Could you write out the records from the line with "This screenshot has width=780, height=846." up to and including the line with "point(483,593)", keeping every line, requests included, but adding 114 to each coordinate in the answers?
------------------------------
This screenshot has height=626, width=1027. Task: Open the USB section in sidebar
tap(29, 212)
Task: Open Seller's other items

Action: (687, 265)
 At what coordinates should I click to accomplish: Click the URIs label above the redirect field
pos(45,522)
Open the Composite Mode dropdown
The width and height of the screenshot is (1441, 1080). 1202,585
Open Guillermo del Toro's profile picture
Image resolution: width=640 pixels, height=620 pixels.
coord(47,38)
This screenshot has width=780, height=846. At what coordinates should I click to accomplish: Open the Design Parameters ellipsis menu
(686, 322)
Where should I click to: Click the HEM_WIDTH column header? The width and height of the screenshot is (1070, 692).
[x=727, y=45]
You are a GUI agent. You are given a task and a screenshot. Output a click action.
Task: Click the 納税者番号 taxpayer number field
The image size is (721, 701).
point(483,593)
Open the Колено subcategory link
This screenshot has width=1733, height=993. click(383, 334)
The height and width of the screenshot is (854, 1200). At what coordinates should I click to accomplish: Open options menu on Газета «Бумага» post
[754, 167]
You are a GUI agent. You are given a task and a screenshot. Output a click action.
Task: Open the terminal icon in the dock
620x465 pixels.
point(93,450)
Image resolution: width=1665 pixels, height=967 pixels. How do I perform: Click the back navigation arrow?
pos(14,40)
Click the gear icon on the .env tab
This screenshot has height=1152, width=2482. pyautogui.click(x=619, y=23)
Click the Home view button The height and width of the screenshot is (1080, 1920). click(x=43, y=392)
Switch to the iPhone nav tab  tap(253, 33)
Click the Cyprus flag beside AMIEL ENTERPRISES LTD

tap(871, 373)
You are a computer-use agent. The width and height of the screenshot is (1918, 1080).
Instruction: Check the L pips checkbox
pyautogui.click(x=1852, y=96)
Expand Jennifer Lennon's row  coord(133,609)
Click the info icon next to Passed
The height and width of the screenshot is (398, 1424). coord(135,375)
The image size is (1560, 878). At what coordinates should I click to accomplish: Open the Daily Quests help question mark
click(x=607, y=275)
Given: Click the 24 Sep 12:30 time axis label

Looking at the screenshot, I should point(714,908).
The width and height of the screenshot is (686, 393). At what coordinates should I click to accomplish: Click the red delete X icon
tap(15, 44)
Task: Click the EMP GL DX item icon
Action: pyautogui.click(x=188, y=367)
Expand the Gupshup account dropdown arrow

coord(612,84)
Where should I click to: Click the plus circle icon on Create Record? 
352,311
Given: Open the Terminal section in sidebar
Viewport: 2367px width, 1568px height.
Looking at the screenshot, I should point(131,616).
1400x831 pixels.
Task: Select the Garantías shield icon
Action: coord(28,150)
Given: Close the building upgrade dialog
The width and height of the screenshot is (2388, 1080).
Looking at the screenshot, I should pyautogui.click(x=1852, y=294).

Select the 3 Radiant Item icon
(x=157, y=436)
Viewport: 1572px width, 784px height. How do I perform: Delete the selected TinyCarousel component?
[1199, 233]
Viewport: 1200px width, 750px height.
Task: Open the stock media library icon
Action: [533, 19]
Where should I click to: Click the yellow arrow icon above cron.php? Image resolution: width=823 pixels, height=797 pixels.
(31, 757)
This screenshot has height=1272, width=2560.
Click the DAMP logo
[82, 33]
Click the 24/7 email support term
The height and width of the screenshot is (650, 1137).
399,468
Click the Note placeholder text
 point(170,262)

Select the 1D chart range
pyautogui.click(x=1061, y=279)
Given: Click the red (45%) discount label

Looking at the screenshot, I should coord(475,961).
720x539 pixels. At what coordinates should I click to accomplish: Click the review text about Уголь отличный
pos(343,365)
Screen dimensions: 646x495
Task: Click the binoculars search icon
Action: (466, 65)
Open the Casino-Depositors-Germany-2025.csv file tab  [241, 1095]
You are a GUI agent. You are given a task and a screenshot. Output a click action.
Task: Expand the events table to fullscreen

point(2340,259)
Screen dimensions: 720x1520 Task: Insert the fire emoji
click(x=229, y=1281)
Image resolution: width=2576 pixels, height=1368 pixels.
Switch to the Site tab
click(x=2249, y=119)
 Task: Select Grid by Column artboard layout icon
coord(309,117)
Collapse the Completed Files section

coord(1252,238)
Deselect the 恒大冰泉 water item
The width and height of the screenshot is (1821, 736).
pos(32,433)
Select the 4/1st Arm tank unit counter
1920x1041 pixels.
------------------------------
## Task answer
This screenshot has width=780, height=846. At what coordinates should I click to accomplish: Open the Design Parameters ellipsis menu
(800, 436)
Where should I click to: Click the HEM_WIDTH column header? The width and height of the screenshot is (1070, 692).
[x=841, y=159]
You are a GUI agent. You are given a task and a screenshot. Output a click action.
Task: Click the 納税者番号 taxpayer number field
The image size is (721, 701).
point(597,707)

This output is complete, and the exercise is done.